A representative of the rainforest communities said the decision protects the independence of Ecuador's courts and ensures that a private investor treaty cannot trump the fundamental human rights of ordinary citizens.
"The Ecuador appellate panel spoke in a way that is consistent with both Ecuador's laws and the country's international treaty obligations," said Karen Hinton, the U.S. spokesperson for the rainforest communities. "It shows that Ecuador's independent courts will not succumb to Chevron's political pressure nor its request for special treatment."
The appellate ruling comes at a time when Chevron officials are furiously trying to cut a side deal with Ecuador's government to illegally quash the environmental case, said Fajardo.
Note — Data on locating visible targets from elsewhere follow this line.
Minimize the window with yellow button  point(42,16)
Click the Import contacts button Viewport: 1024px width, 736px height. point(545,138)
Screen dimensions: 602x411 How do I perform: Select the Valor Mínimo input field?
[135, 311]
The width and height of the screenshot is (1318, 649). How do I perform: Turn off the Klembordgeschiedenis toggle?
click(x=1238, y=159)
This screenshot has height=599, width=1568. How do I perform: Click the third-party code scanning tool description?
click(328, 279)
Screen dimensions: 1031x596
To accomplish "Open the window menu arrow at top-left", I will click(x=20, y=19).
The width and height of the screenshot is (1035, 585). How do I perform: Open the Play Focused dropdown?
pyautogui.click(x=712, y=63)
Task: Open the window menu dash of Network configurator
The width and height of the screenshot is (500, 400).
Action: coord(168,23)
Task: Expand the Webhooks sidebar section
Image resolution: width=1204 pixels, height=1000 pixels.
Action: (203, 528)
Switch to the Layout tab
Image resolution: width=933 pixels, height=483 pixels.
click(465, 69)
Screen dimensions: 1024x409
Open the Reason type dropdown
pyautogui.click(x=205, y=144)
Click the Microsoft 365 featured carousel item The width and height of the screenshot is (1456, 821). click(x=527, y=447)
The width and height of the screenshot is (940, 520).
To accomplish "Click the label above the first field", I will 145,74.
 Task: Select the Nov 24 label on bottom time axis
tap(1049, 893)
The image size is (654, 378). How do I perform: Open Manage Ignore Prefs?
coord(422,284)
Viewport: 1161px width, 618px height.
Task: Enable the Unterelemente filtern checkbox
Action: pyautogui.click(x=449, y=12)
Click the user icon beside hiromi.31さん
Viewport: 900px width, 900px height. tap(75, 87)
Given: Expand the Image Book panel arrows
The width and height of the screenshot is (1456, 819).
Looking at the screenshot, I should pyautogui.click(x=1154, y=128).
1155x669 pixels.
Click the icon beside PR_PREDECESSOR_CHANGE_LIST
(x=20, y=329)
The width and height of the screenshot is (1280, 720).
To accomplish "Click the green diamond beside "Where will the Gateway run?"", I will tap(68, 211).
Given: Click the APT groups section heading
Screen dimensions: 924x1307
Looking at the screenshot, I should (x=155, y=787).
The company apparently offered $1 billion to the government to end-run the legal process, an act that could expose Chevron to criminal liability under various anti-bribery statutes in the United States and other countries, he added.
The Ecuador trial court in February 2011 found overwhelming scientific evidence that Chevron deliberately dumped billions of gallons of toxic waste into Amazon waterways when it operated in Ecuador under the Texaco brand from 1964 to 1992. The dumping decimated indigenous groups and caused an outbreak of cancer that could lead to thousands of deaths in the coming years, according to evidence before the court. See here and here.
A video that tells the story of the environmental disaster and of Chevron's fraudulent cover-up can be seen here.
The amount of damages set by the Ecuador court is modest compared to the potential liability of BP in the much smaller Deepwater Horizon disaster in the Gulf of Mexico, said Hinton. BP already has committed $20 billion in compensation for the Gulf spill, an amount that does not include an estimated $60 to $80 billion in additional liability from civil lawsuits now pending in U.S. federal courts.